● Task inputs:
※ ※ ※
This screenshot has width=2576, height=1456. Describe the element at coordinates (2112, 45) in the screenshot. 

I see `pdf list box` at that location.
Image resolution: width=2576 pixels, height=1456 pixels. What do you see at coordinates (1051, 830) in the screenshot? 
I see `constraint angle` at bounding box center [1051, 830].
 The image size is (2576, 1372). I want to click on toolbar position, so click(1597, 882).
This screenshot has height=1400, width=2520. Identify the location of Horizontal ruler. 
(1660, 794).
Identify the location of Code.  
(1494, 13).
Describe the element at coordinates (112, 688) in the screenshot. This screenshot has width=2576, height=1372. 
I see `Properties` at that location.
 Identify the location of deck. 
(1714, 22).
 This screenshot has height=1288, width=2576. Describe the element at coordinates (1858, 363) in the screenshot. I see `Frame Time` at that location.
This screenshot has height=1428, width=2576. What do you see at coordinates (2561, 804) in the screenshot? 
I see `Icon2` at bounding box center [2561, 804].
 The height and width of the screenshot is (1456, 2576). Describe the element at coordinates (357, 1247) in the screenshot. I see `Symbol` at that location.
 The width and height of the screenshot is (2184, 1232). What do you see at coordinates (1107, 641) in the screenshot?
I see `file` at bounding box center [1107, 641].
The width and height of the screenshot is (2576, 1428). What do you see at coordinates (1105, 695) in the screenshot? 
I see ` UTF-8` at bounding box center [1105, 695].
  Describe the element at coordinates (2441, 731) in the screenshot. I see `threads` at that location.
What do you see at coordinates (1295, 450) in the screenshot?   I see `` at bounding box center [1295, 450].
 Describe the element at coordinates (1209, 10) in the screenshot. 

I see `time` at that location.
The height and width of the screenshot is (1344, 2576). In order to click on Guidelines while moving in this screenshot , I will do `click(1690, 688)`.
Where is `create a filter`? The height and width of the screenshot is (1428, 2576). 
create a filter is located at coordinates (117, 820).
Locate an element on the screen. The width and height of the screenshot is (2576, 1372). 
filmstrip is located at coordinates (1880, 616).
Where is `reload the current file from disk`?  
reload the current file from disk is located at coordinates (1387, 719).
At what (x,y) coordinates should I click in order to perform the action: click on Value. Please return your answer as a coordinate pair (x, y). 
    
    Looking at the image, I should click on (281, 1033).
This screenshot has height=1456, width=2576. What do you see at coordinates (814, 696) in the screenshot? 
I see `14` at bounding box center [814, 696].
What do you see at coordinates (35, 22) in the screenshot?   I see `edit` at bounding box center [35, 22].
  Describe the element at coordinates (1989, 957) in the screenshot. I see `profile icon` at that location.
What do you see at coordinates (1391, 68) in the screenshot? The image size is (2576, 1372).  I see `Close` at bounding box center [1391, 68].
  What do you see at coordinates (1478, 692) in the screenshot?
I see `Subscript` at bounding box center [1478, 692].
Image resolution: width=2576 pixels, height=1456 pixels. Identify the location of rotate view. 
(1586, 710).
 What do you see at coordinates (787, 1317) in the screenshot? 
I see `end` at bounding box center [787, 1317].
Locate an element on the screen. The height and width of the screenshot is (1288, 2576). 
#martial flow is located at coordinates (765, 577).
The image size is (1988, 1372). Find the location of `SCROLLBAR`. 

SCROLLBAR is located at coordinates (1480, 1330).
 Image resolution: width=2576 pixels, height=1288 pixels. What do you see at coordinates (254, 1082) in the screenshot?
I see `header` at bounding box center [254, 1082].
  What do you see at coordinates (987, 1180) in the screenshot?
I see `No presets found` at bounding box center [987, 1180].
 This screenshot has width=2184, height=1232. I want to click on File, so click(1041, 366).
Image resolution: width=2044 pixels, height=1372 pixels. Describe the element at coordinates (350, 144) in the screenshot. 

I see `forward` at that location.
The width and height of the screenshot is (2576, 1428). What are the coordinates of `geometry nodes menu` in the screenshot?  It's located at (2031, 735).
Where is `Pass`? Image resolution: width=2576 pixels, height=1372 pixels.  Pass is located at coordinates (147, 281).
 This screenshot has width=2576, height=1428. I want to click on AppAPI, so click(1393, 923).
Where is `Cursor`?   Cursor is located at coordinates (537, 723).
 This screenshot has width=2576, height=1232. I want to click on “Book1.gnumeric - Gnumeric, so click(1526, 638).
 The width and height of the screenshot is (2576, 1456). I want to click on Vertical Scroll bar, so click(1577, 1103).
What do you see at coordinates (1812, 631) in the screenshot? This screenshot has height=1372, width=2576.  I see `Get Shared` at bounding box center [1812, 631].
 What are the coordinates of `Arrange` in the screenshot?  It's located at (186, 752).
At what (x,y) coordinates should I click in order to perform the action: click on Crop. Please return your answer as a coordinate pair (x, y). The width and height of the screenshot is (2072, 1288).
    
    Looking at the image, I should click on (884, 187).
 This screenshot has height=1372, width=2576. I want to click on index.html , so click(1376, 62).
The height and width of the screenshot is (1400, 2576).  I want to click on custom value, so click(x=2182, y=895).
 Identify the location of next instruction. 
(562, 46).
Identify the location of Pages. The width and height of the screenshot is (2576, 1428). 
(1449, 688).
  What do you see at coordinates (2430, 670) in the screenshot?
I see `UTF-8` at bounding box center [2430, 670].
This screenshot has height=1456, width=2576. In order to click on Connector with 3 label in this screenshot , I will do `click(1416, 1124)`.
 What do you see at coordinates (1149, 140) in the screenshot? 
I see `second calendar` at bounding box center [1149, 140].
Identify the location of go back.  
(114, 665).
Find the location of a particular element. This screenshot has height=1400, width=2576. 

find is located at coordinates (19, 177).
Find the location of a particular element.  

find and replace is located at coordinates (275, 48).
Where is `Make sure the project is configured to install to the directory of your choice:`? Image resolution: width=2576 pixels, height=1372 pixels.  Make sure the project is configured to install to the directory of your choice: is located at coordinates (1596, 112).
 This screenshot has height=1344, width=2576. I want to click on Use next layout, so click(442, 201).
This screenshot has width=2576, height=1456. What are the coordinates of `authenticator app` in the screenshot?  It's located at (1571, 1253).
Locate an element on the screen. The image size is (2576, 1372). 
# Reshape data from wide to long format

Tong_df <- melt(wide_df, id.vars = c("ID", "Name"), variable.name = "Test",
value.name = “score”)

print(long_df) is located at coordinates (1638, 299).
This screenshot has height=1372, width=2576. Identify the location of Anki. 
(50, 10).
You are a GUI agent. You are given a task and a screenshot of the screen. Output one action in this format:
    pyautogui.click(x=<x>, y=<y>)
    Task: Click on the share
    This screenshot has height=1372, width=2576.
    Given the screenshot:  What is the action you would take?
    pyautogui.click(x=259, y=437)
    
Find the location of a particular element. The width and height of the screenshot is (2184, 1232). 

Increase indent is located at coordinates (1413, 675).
※ ※ ※
● Directive: Copy out, word for word, the lines above from the line with "What do you see at coordinates (787, 1317)" through the line with "#martial flow is".

● Output of the exercise:
 What do you see at coordinates (787, 1317) in the screenshot? 
I see `end` at bounding box center [787, 1317].
Locate an element on the screen. The height and width of the screenshot is (1288, 2576). 
#martial flow is located at coordinates (765, 577).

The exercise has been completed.